• [WHAT THIS TASK INVOLVES]
Please gather every line of the data below that contains the string "Toggle". Case counts.

Source data:
▶

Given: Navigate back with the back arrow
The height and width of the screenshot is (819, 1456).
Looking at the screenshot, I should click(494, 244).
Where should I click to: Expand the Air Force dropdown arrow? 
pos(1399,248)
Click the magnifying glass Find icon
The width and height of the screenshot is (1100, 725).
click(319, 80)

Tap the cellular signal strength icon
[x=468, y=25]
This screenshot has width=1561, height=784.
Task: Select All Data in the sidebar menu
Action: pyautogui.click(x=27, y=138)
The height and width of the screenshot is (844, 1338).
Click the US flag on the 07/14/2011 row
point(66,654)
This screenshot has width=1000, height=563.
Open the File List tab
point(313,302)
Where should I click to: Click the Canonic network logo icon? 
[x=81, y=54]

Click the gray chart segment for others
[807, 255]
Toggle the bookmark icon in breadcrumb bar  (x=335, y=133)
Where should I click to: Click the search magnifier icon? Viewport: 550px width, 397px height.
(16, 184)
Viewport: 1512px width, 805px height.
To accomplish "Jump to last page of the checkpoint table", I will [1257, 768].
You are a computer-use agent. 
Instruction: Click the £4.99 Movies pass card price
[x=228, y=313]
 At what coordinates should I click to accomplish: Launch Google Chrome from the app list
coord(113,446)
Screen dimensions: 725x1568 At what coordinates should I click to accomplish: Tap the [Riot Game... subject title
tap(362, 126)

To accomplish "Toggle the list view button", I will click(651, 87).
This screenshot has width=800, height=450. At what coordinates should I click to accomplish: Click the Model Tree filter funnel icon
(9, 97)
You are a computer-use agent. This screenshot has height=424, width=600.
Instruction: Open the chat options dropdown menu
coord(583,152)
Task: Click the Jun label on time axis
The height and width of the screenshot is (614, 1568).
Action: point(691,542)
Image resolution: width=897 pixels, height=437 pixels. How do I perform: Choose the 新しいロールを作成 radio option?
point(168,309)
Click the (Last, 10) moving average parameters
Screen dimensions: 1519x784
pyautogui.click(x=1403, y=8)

◀

• [OUTPUT FOR THIS EXERCISE]
Toggle the bookmark icon in breadcrumb bar  (x=335, y=133)
To accomplish "Toggle the list view button", I will click(651, 87).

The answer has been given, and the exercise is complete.